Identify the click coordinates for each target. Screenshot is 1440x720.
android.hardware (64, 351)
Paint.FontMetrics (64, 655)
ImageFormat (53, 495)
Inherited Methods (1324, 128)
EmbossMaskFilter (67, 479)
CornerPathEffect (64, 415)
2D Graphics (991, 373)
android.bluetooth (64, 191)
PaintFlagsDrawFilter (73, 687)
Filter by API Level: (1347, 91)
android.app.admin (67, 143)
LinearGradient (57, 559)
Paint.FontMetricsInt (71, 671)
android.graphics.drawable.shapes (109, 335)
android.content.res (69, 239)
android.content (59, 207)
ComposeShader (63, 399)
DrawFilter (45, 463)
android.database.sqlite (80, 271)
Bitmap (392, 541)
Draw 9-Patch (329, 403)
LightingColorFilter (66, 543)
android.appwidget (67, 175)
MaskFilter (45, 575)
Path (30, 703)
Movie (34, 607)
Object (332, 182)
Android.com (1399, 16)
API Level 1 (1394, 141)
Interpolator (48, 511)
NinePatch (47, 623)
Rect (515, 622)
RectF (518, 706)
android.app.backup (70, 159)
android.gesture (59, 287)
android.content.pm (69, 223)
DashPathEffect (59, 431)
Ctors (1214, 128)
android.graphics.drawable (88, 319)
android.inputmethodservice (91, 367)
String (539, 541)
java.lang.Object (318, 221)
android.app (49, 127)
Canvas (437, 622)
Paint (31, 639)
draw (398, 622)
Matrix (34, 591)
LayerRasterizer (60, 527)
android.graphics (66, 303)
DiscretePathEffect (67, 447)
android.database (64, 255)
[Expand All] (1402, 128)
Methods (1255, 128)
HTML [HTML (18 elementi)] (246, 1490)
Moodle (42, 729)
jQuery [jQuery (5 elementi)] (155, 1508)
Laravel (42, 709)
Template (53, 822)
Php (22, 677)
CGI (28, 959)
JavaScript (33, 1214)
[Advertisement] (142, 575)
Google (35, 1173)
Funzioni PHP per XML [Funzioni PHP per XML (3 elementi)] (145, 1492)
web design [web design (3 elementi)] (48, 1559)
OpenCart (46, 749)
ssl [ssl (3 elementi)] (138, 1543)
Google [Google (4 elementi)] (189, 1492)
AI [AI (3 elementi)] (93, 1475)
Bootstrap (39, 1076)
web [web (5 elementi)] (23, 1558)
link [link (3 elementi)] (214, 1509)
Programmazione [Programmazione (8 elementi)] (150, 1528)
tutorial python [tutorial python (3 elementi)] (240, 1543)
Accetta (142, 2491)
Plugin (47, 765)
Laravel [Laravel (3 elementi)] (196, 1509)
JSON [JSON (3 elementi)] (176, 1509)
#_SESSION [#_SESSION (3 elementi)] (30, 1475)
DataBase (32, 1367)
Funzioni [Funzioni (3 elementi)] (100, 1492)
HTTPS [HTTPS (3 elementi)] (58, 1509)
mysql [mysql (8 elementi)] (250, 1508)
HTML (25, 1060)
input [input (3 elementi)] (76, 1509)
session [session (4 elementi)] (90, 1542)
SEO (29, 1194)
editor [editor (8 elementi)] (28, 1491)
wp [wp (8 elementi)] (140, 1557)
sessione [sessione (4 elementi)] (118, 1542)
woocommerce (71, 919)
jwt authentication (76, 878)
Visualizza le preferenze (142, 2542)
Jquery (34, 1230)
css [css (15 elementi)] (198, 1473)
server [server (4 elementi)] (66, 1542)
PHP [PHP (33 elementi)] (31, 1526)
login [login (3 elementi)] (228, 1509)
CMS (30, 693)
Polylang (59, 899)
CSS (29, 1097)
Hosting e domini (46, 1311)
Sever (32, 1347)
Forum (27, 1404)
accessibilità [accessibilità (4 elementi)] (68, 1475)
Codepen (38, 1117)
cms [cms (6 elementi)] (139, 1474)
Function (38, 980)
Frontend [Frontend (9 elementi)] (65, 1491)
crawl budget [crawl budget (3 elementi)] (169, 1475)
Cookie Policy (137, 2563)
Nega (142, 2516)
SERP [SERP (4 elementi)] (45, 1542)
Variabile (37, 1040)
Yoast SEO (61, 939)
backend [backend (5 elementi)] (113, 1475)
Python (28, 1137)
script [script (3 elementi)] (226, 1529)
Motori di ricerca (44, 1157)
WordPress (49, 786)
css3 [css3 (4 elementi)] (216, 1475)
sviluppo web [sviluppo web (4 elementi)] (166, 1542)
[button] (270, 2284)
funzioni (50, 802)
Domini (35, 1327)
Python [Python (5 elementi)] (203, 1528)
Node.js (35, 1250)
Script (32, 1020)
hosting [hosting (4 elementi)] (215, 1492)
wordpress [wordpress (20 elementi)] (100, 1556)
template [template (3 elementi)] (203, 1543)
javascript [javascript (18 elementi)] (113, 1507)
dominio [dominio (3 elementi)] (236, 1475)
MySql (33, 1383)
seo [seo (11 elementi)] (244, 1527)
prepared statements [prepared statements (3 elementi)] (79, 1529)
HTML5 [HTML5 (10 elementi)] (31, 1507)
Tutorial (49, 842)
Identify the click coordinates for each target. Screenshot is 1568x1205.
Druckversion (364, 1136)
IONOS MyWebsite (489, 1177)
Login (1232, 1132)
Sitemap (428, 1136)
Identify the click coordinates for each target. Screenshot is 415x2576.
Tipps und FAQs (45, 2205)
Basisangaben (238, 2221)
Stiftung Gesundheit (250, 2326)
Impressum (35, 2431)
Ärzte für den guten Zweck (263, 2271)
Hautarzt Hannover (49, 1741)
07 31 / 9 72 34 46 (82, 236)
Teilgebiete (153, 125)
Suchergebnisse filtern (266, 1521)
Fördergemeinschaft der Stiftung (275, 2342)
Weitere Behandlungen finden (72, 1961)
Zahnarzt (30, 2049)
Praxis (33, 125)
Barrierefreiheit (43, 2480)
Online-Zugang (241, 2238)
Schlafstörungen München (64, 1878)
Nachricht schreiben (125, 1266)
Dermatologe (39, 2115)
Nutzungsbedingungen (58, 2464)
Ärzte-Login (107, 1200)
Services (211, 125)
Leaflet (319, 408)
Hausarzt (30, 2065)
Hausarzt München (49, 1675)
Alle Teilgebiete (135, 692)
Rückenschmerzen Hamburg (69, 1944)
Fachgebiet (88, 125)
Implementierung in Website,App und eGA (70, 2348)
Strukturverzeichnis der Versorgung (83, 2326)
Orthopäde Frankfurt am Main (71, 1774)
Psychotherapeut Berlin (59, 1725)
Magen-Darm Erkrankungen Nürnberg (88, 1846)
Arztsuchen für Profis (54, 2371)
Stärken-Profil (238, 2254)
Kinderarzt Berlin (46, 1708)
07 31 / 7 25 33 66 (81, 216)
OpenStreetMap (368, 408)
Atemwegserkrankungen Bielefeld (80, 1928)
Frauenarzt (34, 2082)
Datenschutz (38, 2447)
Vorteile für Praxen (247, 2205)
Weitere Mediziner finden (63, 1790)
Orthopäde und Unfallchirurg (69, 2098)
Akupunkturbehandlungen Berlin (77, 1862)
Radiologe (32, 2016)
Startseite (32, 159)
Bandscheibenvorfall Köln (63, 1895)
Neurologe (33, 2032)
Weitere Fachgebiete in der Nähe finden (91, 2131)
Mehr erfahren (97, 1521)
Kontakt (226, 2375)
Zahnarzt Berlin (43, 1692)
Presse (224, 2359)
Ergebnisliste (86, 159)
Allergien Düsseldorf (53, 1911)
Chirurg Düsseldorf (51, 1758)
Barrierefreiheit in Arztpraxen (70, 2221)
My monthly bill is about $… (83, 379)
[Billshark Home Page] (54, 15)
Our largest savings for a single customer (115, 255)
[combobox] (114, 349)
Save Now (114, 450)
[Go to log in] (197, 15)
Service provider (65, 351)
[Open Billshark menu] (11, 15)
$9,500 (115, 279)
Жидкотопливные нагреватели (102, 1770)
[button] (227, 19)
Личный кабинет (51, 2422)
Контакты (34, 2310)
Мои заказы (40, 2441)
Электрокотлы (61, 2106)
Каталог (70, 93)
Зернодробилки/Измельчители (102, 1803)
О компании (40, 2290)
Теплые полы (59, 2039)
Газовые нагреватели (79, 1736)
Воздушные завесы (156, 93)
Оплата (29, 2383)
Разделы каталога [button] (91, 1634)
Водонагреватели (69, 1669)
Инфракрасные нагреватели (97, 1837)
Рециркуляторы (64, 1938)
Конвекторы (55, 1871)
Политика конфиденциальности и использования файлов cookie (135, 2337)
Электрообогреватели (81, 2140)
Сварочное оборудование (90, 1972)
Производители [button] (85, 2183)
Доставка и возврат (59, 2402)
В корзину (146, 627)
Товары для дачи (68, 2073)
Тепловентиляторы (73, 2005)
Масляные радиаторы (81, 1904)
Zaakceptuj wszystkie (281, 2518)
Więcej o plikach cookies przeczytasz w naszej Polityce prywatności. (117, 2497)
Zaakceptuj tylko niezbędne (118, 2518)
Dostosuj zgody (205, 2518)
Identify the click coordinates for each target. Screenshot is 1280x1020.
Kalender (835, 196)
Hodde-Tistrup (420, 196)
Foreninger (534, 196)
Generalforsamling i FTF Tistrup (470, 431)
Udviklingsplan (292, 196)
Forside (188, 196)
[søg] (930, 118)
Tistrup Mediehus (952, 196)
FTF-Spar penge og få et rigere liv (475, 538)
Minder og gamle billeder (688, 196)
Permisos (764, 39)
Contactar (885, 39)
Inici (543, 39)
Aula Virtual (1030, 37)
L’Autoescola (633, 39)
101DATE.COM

----------------

## [Aufgabe]
Zitieren Sie wortgetreu den Abschnitt, der mit der Zeile mit „Implementierung in Website,App“ beginnt und mit der Zeile mit „Arztsuchen für Profis (54, 2371)“ endet, beide Zeilen eingeschlossen.

## [Ausgabe]
Implementierung in Website,App und eGA (70, 2348)
Strukturverzeichnis der Versorgung (83, 2326)
Orthopäde Frankfurt am Main (71, 1774)
Psychotherapeut Berlin (59, 1725)
Magen-Darm Erkrankungen Nürnberg (88, 1846)
Arztsuchen für Profis (54, 2371)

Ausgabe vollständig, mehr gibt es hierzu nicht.